Expressive Info may not be an established and credible news source. And there is no evidence of what the photo actually shows. But it appeared online more than three weeks before the tweet, so it too can’t show a victim of a Nigerian army massacre of Orlu residents on or around 18 February.

What happened on 18 February?

Phone footage posted on the AIT YouTube channel on 19 February does seem to show helicopters above Orlu, firing from the air as people below react with alarm.

The two-minute AIT News Hour broadcast clip is titled: “Eastern Security: Army confirm joint military operations in Orlu, other communities”.

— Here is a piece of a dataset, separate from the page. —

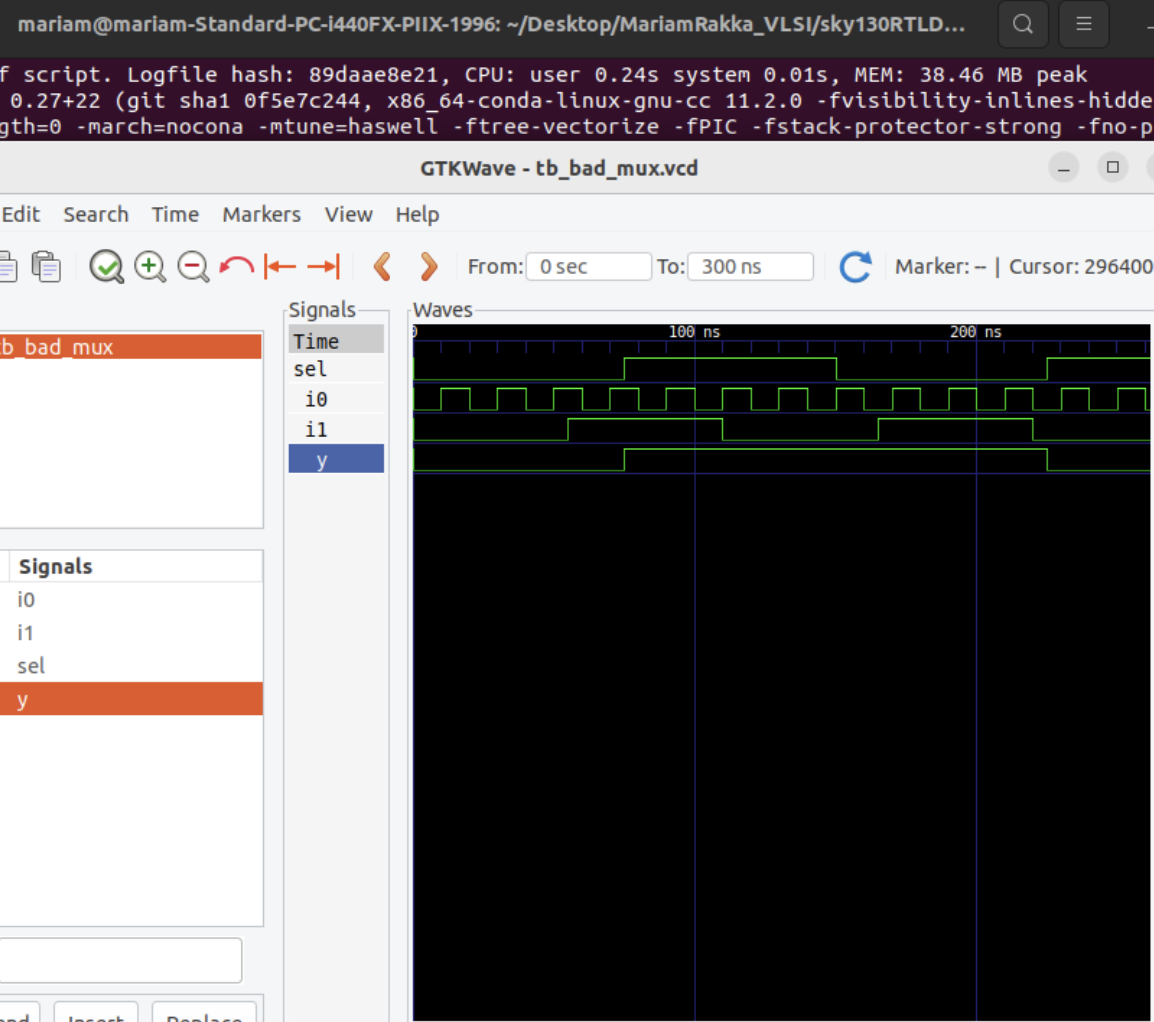Image resolution: width=1154 pixels, height=1022 pixels.
Task: Jump to the end of the waveform
Action: pos(323,266)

Its anchor says: “The Nigerian army spokesperson of the 34 artillery Brigade, Obinze, Owerri, Imo state, Babatunde Zubairu, confirmed the operation and the deployment of helicopters and other military gadgets in a military operation carried out in Orlu town.”

Zubairu’s statement was also reported by Punch newspaper, in an 18 February article headlined: “ESN: Army deploys soldiers, helicopters in Orlu”.

The article reports the brigade’s spokesperson as confirming the “deployment of helicopters and other military gadgets” in “operations in search of the camps occupied by the personnel of Eastern Security Network linked with Indigenous People of Biafra” on 18 February.

But it adds that Zubairu said that Orlu “locals were not being harassed”.

Punch also reported that a person named Uda Orsuihiteukwa, identified as an “indigene of Uda Orsuihiteukwa in the Orlu Local Government Area”, had said that while no local person was shot, the operation caused “serious panic in the area”.

The two photos tweeted as evidence of a Nigerian army massacre of civilians in Orlu on or around 18 February 2021 were posted on the internet long before.